Nikhil Rathi, chief of the Financial Conduct Authority, made the admission during a hearing of the House of Lords’ industry and regulators committee, which was examining how turmoil in the bond market led the Bank of England to pledge an emergency intervention worth up to £65bn.

The central bank was forced to intervene after the bungled “mini” Budget on September 23 sent UK bond yields soaring, with the 30-year gilt surging from 3.7 per cent to a peak of 5.1 per cent.

The spike triggered cash calls on thousands of pension funds which used hedging contracts, or liability-driven investing strategies (LDIs), which are sensitive to movements in bond prices. This forced the plans to rapidly sell liquid assets, including gilts, putting more upward pressure on yields.

Giving evidence to the committee, Rathi said that at the height of the bond market storm, banks which were counterparties to the LDI contracts faced potential losses of tens of billions of pounds if demand for gilts collapsed.

Asked why the FCA had not been more alert to this systemic risk, Rathi said: “I don’t think that the particular scenario of a 250 basis point move in a space of five days in index-linked gilts, which has just never happened at any major [time] in our history, that particular risk wasn’t tested for.”

He added: “This didn’t come up, ultimately, as right at the top of the radar. There were many others [risks] . . . where we were really focusing our energy. Clearly, that’s something for us to think about.”

Pressed on its record of supervising schemes, Charles Counsell, chief executive of The Pensions Regulator, told the committee that “on reflection, we didn’t have as much data” on the use of LDI strategies, leverage and collateral, as “perhaps we would like to have”.
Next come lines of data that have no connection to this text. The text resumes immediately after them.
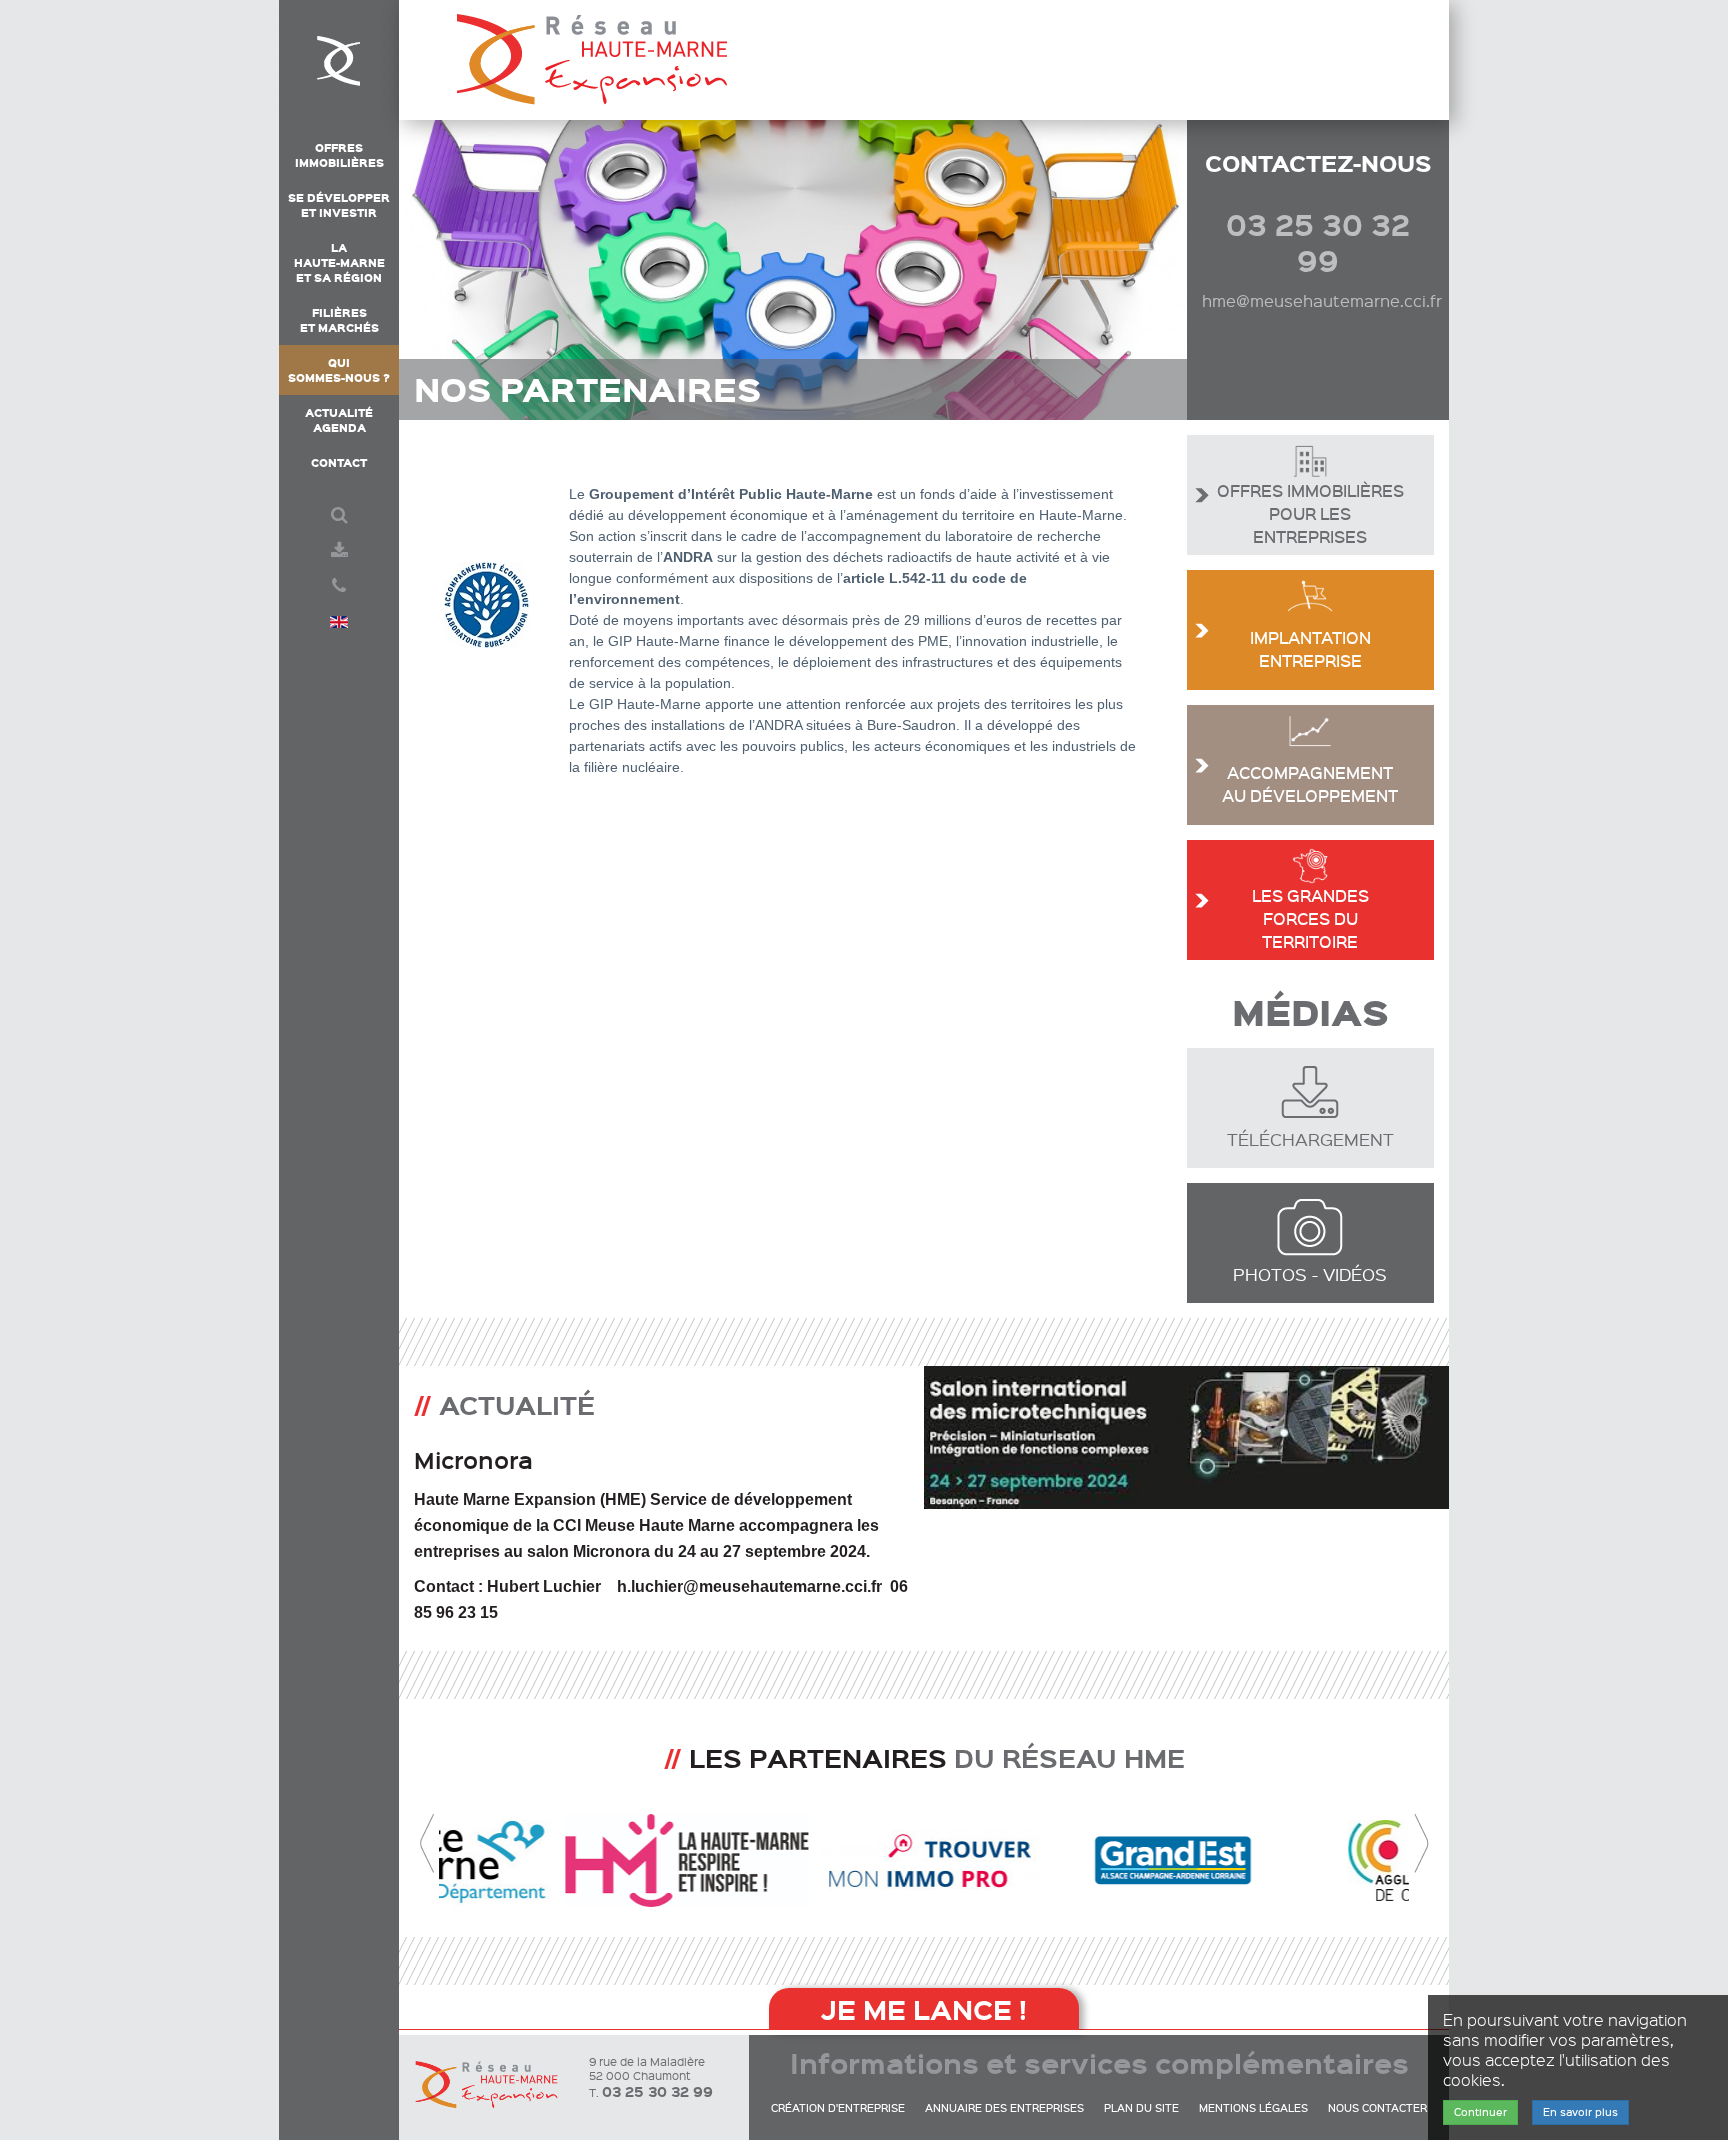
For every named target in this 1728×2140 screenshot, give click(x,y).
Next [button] (1421, 1844)
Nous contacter (1377, 2108)
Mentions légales (1253, 2108)
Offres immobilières (339, 155)
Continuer (1480, 2112)
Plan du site (1141, 2108)
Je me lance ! (924, 2009)
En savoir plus (1580, 2112)
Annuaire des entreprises (1004, 2108)
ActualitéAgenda (339, 420)
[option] (924, 1531)
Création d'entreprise (838, 2108)
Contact (339, 462)
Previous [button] (427, 1844)
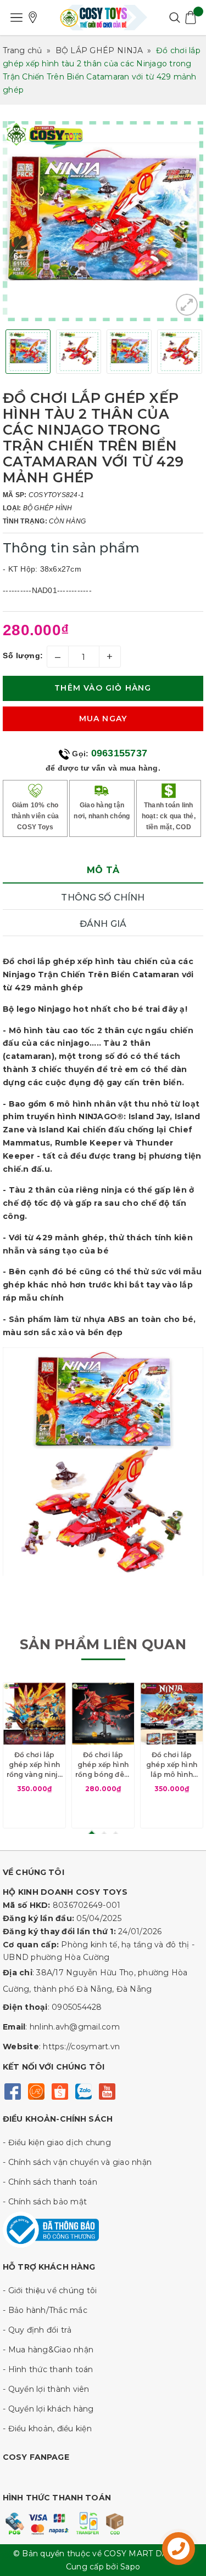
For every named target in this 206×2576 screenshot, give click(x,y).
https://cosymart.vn (81, 2046)
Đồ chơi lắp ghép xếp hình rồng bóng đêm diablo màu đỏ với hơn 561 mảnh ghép (103, 1765)
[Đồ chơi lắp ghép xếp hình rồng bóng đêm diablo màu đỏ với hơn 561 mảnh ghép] (103, 1714)
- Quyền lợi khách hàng (48, 2409)
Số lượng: (23, 655)
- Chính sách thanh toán (50, 2182)
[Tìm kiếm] (174, 17)
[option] (103, 221)
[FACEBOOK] (12, 2090)
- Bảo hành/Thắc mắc (45, 2310)
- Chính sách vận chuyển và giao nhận (77, 2162)
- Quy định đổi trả (37, 2330)
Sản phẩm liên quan (103, 1644)
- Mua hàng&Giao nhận (48, 2350)
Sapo (130, 2567)
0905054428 (77, 2007)
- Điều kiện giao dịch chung (57, 2142)
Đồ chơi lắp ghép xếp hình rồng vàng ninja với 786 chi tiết (35, 1765)
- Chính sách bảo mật (45, 2202)
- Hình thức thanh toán (48, 2369)
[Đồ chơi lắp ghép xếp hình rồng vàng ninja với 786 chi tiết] (34, 1714)
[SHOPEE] (59, 2090)
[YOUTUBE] (106, 2090)
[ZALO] (83, 2090)
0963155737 (119, 753)
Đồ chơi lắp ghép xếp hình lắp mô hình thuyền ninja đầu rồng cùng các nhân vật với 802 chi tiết (171, 1765)
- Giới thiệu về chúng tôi (50, 2290)
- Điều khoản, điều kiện (47, 2428)
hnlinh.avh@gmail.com (75, 2027)
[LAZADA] (36, 2090)
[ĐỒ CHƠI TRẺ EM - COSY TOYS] (103, 17)
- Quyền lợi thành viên (46, 2389)
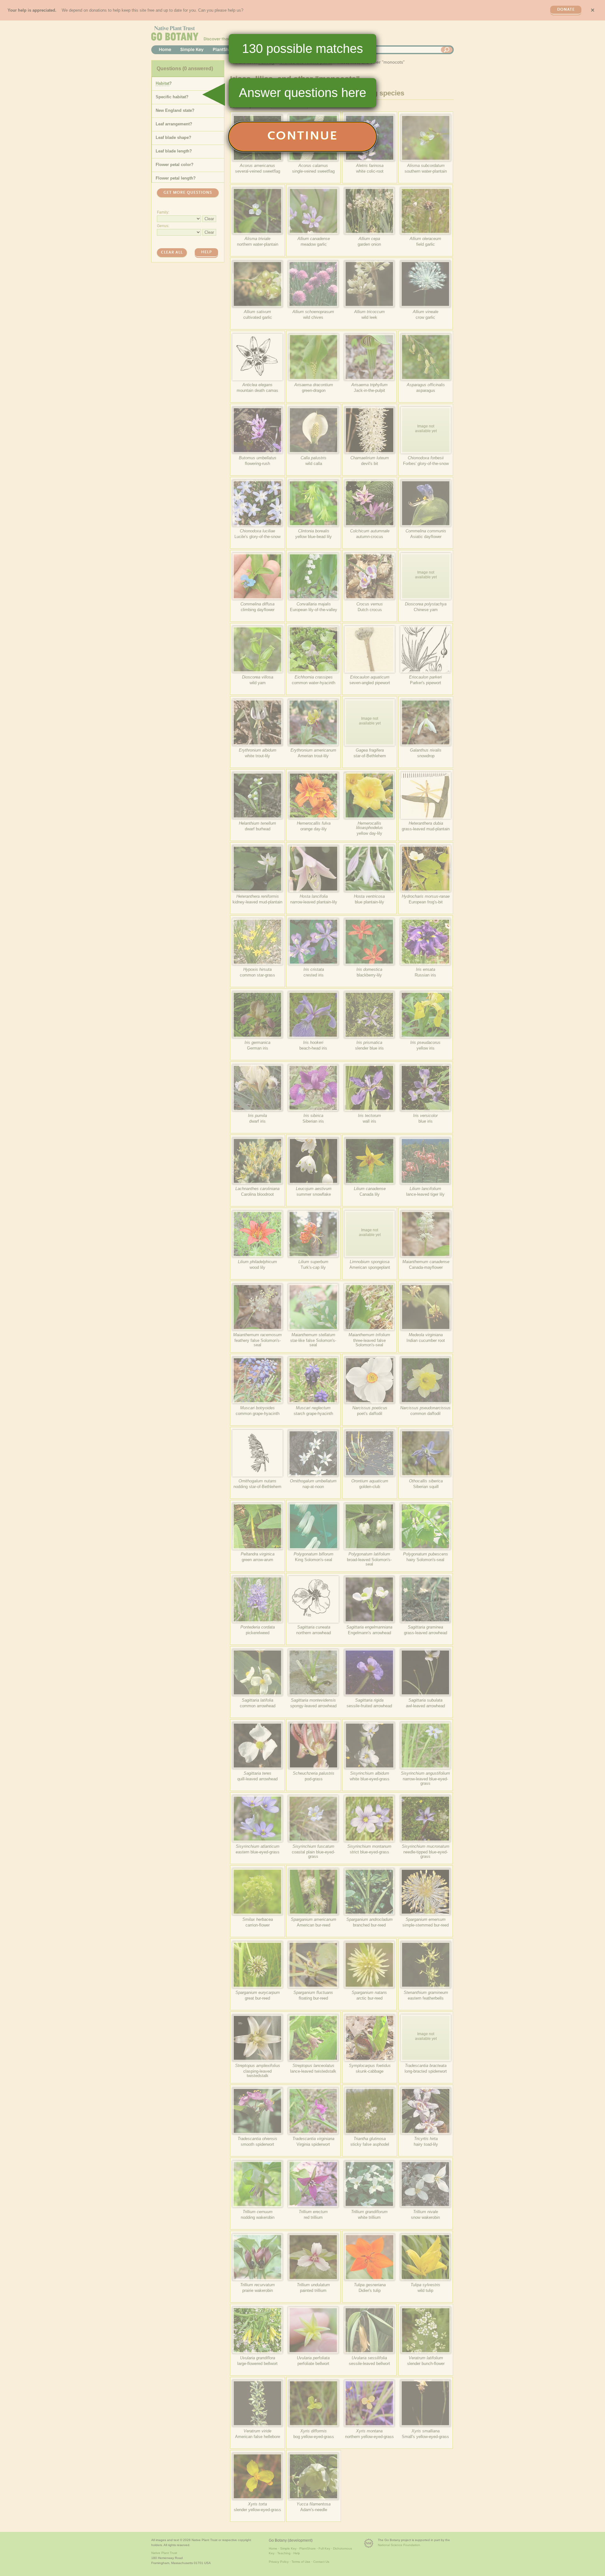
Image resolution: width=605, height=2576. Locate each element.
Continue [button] (303, 136)
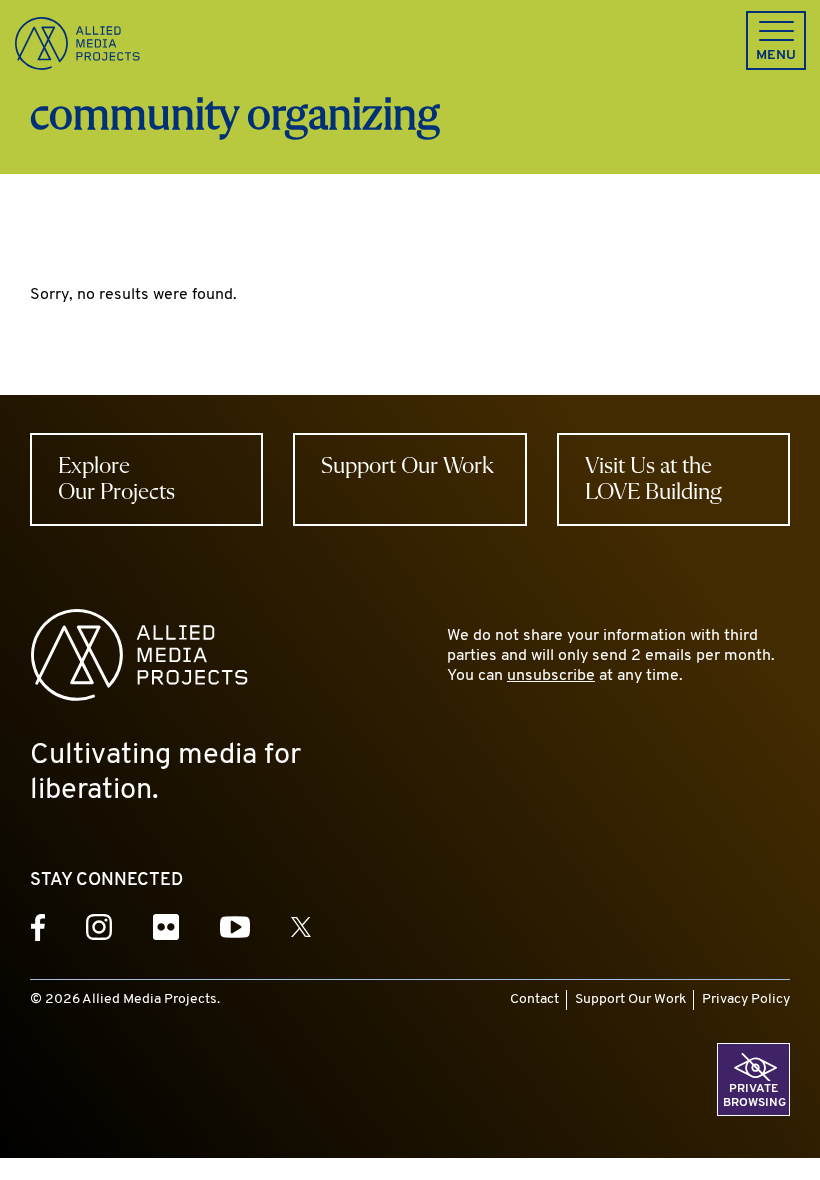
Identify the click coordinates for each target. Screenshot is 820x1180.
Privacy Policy (746, 999)
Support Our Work (630, 999)
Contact (534, 999)
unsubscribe (551, 676)
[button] (776, 40)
“This is clearly an area where we will be having a real, a real focus,” he said.

Rathi said the FCA was now considering stronger safeguards — including leverage caps and higher capital buffers — on LDI strategies, which have been used by up to 60 per cent of the UK’s 5,200 defined-benefit pension plans to mitigate interest rate and inflation risks.

“I think it is correct for us now to be thinking about whether there should be greater safeguards against leverage,” he said, adding that intervention would be “most effective” if there was cross-border agreement and implementation, given most LDI funds used by UK pension plans are domiciled offshore.

The FCA added it was now getting information from LDI managers on a “fairly intense and frequent” basis.

Asked by the committee whether LDI strategies still had a role to play in pension strategies, Counsell said “the hedges serve a purpose” and that if the ability to hedge was removed it would be “not without cost”.